The difference between per quod and per se is legally significant. Defamation per se does not require proof that the statement was made with malice or with reckless disregard for the truth, nor does it require proof of damages. Examples of defamation per se in Iowa cases include statements of illicit and nefarious behavior at a teen dance club, Barreca v. Nickolas, 683 N.W.2d 111, 117 (Iowa 2004); imputation of loathsome disease, Schultz v. Shultz, 275 N.W. 562, 565 (Iowa 1937); adultery, Arnold v. Lutz, 120 N.W. 121, 121 (Iowa 1909); and theft, Hicks v. Walker, 2 Greene 440, 442 (Iowa 1850).

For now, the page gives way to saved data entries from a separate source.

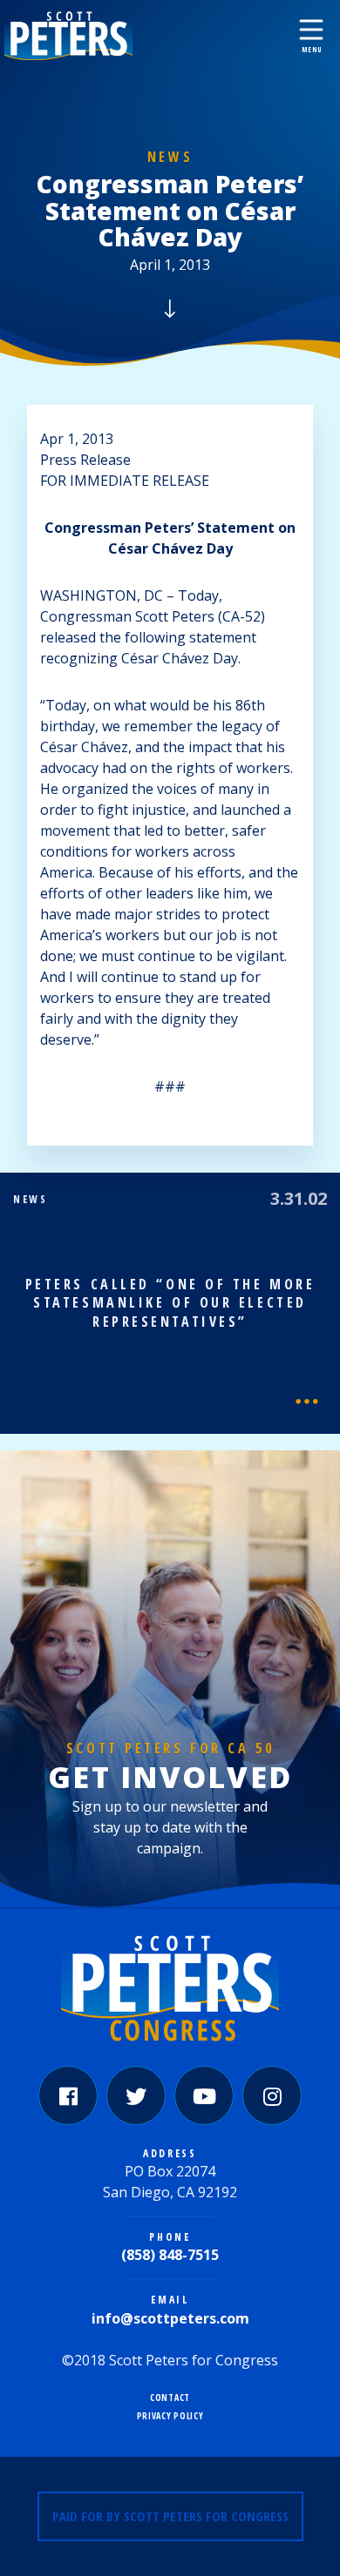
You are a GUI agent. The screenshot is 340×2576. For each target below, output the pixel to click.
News (170, 156)
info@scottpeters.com (170, 2318)
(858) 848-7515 (170, 2254)
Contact (170, 2398)
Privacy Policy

True statements are not defamatory. A statement alleging that the restaurant lost your reservation and that you had to wait an hour to be seated, if true, is not defamatory, though it could be damaging to the reputation of the restaurant. Opinions are entitled to absolute privilege under the First Amendment as an exercise of free speech. For example, a statement that you found the food at the restaurant not worth the price is an expression of opinion, and no liability would be associated with such a statement. The statement alleging that a mouse jumped out of your soufflé is not an opinion. However, if the statement is true, then it would not be defamatory.

In conclusion, when speaking of former employees, employers should pause before hitting post or send, and consider whether the statement may potentially be defamatory. If you are currently involved in litigation with a former employee, ask your employment attorney for advice on how to avoid a defamation claim.